Grilled vegetable kebabs
Vegetables are often considered a side dish, but with a little creativity, they can become the featured entree. These five vegetable recipes add interest to your diet and help you meet nutritional guidelines.
For grilled vegetable kebabs, use about 1 1/2 cups of your favorite vegetables. (Be sure to soak wood skewers in water for at least 10 minutes before using.) Brush Italian dressing on the vegetables then thread them on skewers. Grill or broil over medium heat, turning often, until the vegetables are tender, about 5 to 8 minutes.
Portobello mushroom burgers
Instead of meat for a main dish, try a hearty portobello mushroom burger. Marinate large portobello mushrooms in Italian dressing for 15 to 30 minutes. Grill or broil the mushrooms over medium heat until tender, about 5 minutes on each side. Serve alone or on a whole-grain bun with healthy condiments.
Spring greens with butternut squash
For this recipe, start with a winter squash of your choice — butternut (as shown here), acorn, Hubbard, autumn cup or another favorite. Remove the rind from the squash. Cube the squash and brush lightly with olive oil. Roast squash in oven at 350 F for about 30 minutes or until golden brown on edges.

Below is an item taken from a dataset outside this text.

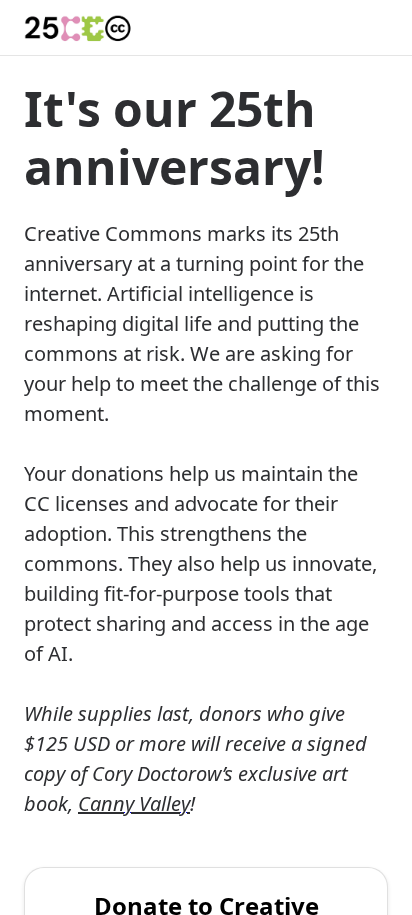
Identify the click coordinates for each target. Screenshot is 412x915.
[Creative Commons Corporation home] (78, 28)
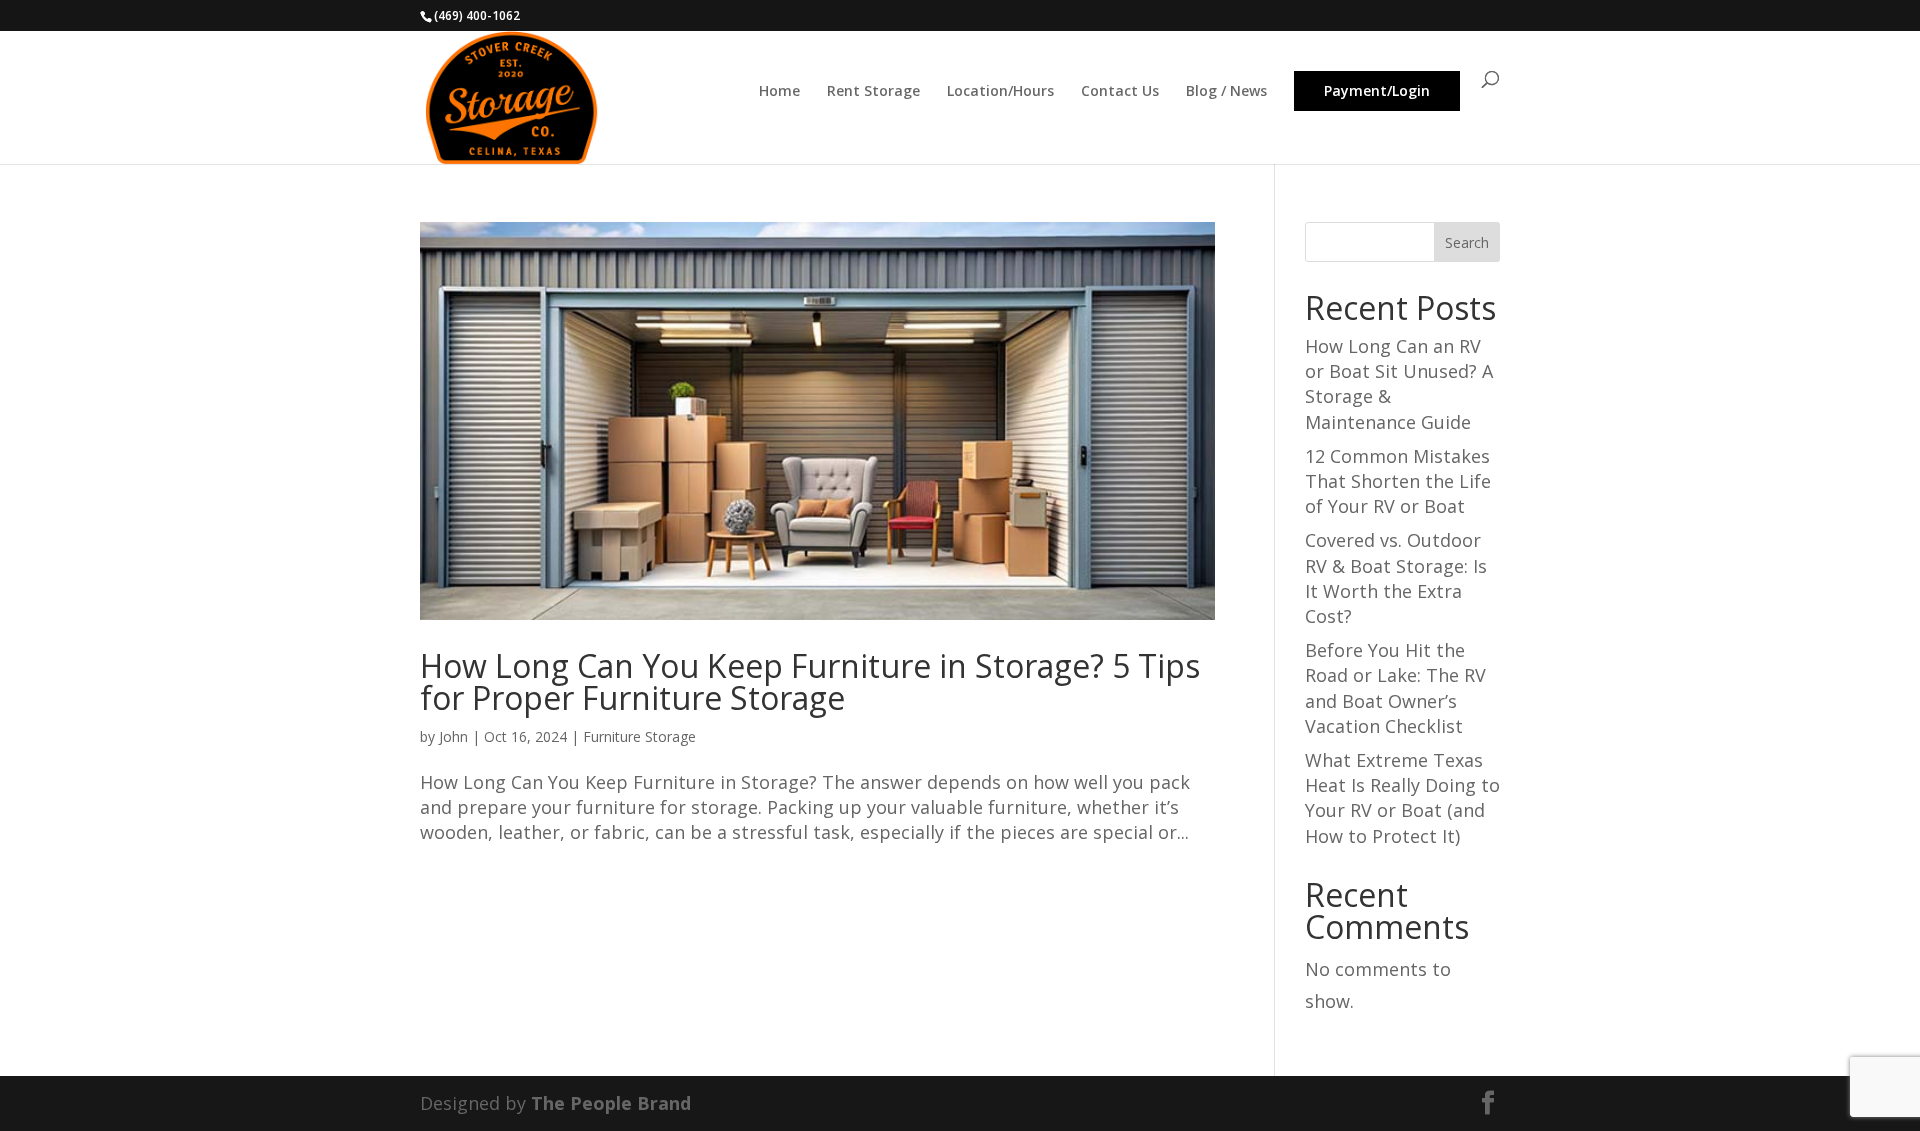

In a small bowl, mix together 1/4 cup roasted butternut squash, 1/2 tablespoon brown sugar and 1/2 tablespoon olive oil. Put 1 cup of spring greens on a plate and top with the squash mixture, 1/2 tablespoon sunflower seeds and 1 teaspoon honey.
Corn and barley salad
This corn and barley salad is perfect for two to share. In a bowl, add 1 sliced cucumber, 2/3 cup cooked barley, 1 cup cooked corn and 3/4 cup chopped red bell peppers. For the dressing, combine 3 tablespoons white wine vinegar, 1 tablespoon water, 1 1/2 teaspoons oil, 1/2 teaspoon dried basil and 1/8 teaspoon pepper. Stir the dressing into the barley mixture. Marinate the salad for at least 2 hours before serving.
Vegetable pita pockets
In a small bowl, combine chopped cauliflower and broccoli florets, sliced green onions, and diced tomatoes and cucumbers — about 1 cup total. Cut a whole-wheat pita in half and fill each side with the vegetable mixture and 1 tablespoon crumbled feta cheese. Warm the pita in the microwave for about 40 seconds. Top with 1 1/2 teaspoons low-fat buttermilk or ranch salad dressing.